Mike Bambenek
MicB 5546 – Immunopathology
SLE Outline
3/22/10
Systemic Lupus Erythematosus (SLE) Section
Systemic Lupus Erythematosus (SLE) is an autoimmune disorder that is characterized by
the presence of “self” antibodies that are synthesized by autoreactive B-cells. SLE is a chronic
disease that will never resolve itself. The presence of “self” antibodies leads to chronic
inflammation and damage of various tissues in the host body.
Autoreactive B-cells are created when a normal B-cells accidently present “self” antigen to
helper T-cells, which in turn give an inappropriate signal to the B-cell, allowing it to proliferate.
This presentation of “self” antigen by the B-cells it thought to be due in part to a clearance
deficiency in the germinal centers. Normally, when cells go apoptotic in the germinal center,
macrophages phagocytose the remaining debris. When there is a clearance deficiency,
macrophages fail to clean up this cellular debris and it is mistakenly taken up by B-cells. There is
no single gene or environmental factor that has been identified as the cause of lupus, but there are
several promising theories. One such theory suggests that lupus is caused by damage to the
enzyme DNaseI, which is responsible for degrading DNA and chromatin. If this enzyme is
damaged, it reduces the macrophages ability to phagocytose nuclear debris, allowing it to build up
in the extracellular matrix, increasing the chances of uptake of “self” antigen by B-cells. This
theory is further supported by the fact that almost all cancers are caused by some type of DNA
damage, usually instigated by a mutation in a critical DNA repair-associated protein such as
BRCA1 or p53. This damage to DNA repair-associated proteins could likely lead to increased rates
of mutation to critical enzymes like DNaseI.
The symptoms of lupus are commonly very vague, including fever, malaise, joint paints,
muscle pain, fatigue, and temporary loss of cognitive ability, making it a difficult disease to
diagnose. Clinically, SLE is usually diagnosed by the presence of specific, anti-nuclear antibodies
such as anti-dsDNA and anti-RNP. This production of “self” antibodies will cause chronic
inflammation throughout an individual’s lifetime.
SLE is thought to have played a critical role in the progression Julie’s cancer. Her SLE
caused the production of “self” antibodies by autoreactive B-cells, causing chronic inflammation.

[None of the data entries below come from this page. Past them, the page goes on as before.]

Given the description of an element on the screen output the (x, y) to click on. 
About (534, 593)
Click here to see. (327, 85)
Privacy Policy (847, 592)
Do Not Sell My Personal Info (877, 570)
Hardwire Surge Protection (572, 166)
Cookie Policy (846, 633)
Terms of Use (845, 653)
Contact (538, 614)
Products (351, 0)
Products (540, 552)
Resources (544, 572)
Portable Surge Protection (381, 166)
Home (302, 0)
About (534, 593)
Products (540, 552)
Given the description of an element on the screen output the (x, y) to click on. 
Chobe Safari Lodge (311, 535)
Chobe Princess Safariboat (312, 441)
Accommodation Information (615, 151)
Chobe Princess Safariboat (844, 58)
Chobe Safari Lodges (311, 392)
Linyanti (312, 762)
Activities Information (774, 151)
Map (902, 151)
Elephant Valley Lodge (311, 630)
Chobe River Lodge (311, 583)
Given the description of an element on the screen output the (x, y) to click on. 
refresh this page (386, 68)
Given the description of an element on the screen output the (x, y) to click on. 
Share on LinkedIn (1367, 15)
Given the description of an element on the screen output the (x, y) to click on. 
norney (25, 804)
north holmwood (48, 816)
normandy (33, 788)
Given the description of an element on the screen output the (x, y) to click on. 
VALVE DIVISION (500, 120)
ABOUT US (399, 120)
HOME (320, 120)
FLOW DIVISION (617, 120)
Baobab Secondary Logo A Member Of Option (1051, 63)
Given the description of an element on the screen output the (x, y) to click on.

The chronic inflammation caused a significant amount of damage to Julie’s cells, including damage
to their DNA. While her normal somatic cells could repair most of the DNA damage through
regular DNA repair pathways, her cancerous cells already had mutations to several critical DNA
repair-associated proteins (BRCA1, p53), rendering them incapable of repairing further DNA
damage. This increased rate of DNA damage coupled with her reduced ability to repair DNA
damage lead to an overall increase in the rate of mutation. This partially explains the rapid and
aggressive growth of Julie’s cancer.
The chronic inflammation caused a great deal of damage to Julie’s tissues, most notably in
her lungs. The extensive tissue damage resulted in elevated levels of circulation C-reactive protein
(CRP), which was critical in diagnosing Julie’s SLE. CRP is an acute phase protein that is secreted
by the liver in response to IL-6 secreted by macrophages. Its purpose is to bind phosphocholine of
dying cells, marking them for destruction by the complement system. The increased inflammation
also caused an increase in the release of Heat Shock Proteins (HSPs), particularly HSP-70 and HSP90. HSPs are chaperone proteins that are released in response to some sort of cellular stress such
as heat, infection of inflammation. They help the cell block the apoptosis pathway and increase the
expression of Epidermal Growth Factor Receptor. Thus, these HSPs allow the cells to both resist
death and grow at an accelerated rate, making Julie’s cancer faster growing and more difficult to
treat.
The tissue damage caused by chronic inflammation also affects the Th1/Th2 balance. M1
macrophages typically associated with phagocytosis and antigen presentation whereas M2
macrophages are associated with ECM repair and cell growth, like in wound healing. The Th1
response is the “cell-mediated response” which relies primarily on cytotoxic T-cells and has been
shown to have a better anti-cancer response. The Th2 response is the “humoral response” that
relies primarily on B-cells synthesizing antibodies and has been shown to have a poorer anticancer response. When Julie’s cells were destroyed during inflammation the cellular debris had be
removed by macrophages, specifically M2 macrophages. These M2 macrophages have been shown
to promote the Th2 response and inhibit the Th1 response, causing a polarization of here immune
system towards Th2. This polarization resulted in both a decrease in her immune systems anticancer response as well as an accelerated rate of cancer growth due to the increased secretion of
EGF by M2 macrophages.
The combination of all these factors lead to an increase in the metastatic abilities of Julie’s
cancer cells. Macrophages can create an environment that is conducive to metastasis by releasing
chemotactic factors that promote angiogenesis and the formation of ECM collagen fibers, which
help the cancer cells survive outside of the tumor microenvironment.